■ WRITTEN PROBLEM
Present all of the data below as a Markdown table with the columns Row and Data line, one numbered row per line, leaving out blank lines.

____ INPUT MATERIAL

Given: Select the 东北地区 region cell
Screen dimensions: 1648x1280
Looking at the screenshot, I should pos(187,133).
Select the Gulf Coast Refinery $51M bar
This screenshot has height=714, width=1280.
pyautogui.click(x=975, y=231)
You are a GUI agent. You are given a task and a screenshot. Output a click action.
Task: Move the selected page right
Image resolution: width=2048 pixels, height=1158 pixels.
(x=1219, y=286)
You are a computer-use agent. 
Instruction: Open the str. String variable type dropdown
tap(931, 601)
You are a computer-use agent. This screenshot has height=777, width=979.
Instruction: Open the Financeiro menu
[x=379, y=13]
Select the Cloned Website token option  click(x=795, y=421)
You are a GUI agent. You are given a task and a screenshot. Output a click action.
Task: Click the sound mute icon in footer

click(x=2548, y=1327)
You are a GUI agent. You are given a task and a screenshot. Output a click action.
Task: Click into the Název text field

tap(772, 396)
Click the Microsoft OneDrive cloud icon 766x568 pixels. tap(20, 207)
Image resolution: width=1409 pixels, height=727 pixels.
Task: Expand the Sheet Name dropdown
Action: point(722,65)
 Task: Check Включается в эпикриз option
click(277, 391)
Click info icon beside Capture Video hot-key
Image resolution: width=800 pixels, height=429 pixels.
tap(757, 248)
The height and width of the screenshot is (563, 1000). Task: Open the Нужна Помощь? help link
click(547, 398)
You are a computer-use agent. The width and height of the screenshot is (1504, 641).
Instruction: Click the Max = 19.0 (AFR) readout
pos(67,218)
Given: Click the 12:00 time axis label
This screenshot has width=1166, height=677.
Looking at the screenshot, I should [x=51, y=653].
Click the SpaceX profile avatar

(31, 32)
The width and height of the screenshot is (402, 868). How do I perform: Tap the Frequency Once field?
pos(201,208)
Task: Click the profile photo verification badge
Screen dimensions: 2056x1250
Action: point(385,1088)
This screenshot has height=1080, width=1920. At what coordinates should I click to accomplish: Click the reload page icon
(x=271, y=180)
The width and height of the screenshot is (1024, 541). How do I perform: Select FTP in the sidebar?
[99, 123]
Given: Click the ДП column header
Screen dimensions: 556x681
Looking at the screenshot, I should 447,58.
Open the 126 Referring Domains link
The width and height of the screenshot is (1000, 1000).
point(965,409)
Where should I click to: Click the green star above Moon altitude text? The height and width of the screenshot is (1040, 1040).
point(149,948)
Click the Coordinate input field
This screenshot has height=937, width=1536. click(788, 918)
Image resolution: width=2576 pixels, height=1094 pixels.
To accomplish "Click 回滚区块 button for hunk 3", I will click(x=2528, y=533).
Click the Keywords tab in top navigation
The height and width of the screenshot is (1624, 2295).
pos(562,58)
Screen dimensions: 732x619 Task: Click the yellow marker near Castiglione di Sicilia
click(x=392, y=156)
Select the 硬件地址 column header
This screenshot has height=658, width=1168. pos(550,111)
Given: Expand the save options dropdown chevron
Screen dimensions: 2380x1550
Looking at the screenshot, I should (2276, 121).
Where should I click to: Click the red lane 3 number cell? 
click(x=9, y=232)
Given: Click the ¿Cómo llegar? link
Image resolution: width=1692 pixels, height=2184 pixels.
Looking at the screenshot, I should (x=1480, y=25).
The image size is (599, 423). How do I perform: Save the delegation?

________

■ ANSWER FOR THIS EXERCISE
| Row | Data line |
|---|---|
| 1 | Given: Select the 东北地区 region cell |
| 2 | Screen dimensions: 1648x1280 |
| 3 | Looking at the screenshot, I should pos(187,133). |
| 4 | Select the Gulf Coast Refinery $51M bar |
| 5 | This screenshot has height=714, width=1280. |
| 6 | pyautogui.click(x=975, y=231) |
| 7 | You are a GUI agent. You are given a task and a screenshot. Output a click action. |
| 8 | Task: Move the selected page right |
| 9 | Image resolution: width=2048 pixels, height=1158 pixels. |
| 10 | (x=1219, y=286) |
| 11 | You are a computer-use agent.  |
| 12 | Instruction: Open the str. String variable type dropdown |
| 13 | tap(931, 601) |
| 14 | You are a computer-use agent. This screenshot has height=777, width=979. |
| 15 | Instruction: Open the Financeiro menu |
| 16 | [x=379, y=13] |
| 17 | Select the Cloned Website token option  click(x=795, y=421) |
| 18 | You are a GUI agent. You are given a task and a screenshot. Output a click action. |
| 19 | Task: Click the sound mute icon in footer |
| 20 | click(x=2548, y=1327) |
| 21 | You are a GUI agent. You are given a task and a screenshot. Output a click action. |
| 22 | Task: Click into the Název text field |
| 23 | tap(772, 396) |
| 24 | Click the Microsoft OneDrive cloud icon 766x568 pixels. tap(20, 207) |
| 25 | Image resolution: width=1409 pixels, height=727 pixels. |
| 26 | Task: Expand the Sheet Name dropdown |
| 27 | Action: point(722,65) |
| 28 |  Task: Check Включается в эпикриз option |
| 29 | click(277, 391) |
| 30 | Click info icon beside Capture Video hot-key |
| 31 | Image resolution: width=800 pixels, height=429 pixels. |
| 32 | tap(757, 248) |
| 33 | The height and width of the screenshot is (563, 1000). Task: Open the Нужна Помощь? help link |
| 34 | click(547, 398) |
| 35 | You are a computer-use agent. The width and height of the screenshot is (1504, 641). |
| 36 | Instruction: Click the Max = 19.0 (AFR) readout |
| 37 | pos(67,218) |
| 38 | Given: Click the 12:00 time axis label |
| 39 | This screenshot has width=1166, height=677. |
| 40 | Looking at the screenshot, I should [x=51, y=653]. |
| 41 | Click the SpaceX profile avatar |
| 42 | (31, 32) |
| 43 | The width and height of the screenshot is (402, 868). How do I perform: Tap the Frequency Once field? |
| 44 | pos(201,208) |
| 45 | Task: Click the profile photo verification badge |
| 46 | Screen dimensions: 2056x1250 |
| 47 | Action: point(385,1088) |
| 48 | This screenshot has height=1080, width=1920. At what coordinates should I click to accomplish: Click the reload page icon |
| 49 | (x=271, y=180) |
| 50 | The width and height of the screenshot is (1024, 541). How do I perform: Select FTP in the sidebar? |
| 51 | [99, 123] |
| 52 | Given: Click the ДП column header |
| 53 | Screen dimensions: 556x681 |
| 54 | Looking at the screenshot, I should 447,58. |
| 55 | Open the 126 Referring Domains link |
| 56 | The width and height of the screenshot is (1000, 1000). |
| 57 | point(965,409) |
| 58 | Where should I click to: Click the green star above Moon altitude text? The height and width of the screenshot is (1040, 1040). |
| 59 | point(149,948) |
| 60 | Click the Coordinate input field |
| 61 | This screenshot has height=937, width=1536. click(788, 918) |
| 62 | Image resolution: width=2576 pixels, height=1094 pixels. |
| 63 | To accomplish "Click 回滚区块 button for hunk 3", I will click(x=2528, y=533). |
| 64 | Click the Keywords tab in top navigation |
| 65 | The height and width of the screenshot is (1624, 2295). |
| 66 | pos(562,58) |
| 67 | Screen dimensions: 732x619 Task: Click the yellow marker near Castiglione di Sicilia |
| 68 | click(x=392, y=156) |
| 69 | Select the 硬件地址 column header |
| 70 | This screenshot has height=658, width=1168. pos(550,111) |
| 71 | Given: Expand the save options dropdown chevron |
| 72 | Screen dimensions: 2380x1550 |
| 73 | Looking at the screenshot, I should (2276, 121). |
| 74 | Where should I click to: Click the red lane 3 number cell?  |
| 75 | click(x=9, y=232) |
| 76 | Given: Click the ¿Cómo llegar? link |
| 77 | Image resolution: width=1692 pixels, height=2184 pixels. |
| 78 | Looking at the screenshot, I should (x=1480, y=25). |
| 79 | The image size is (599, 423). How do I perform: Save the delegation? |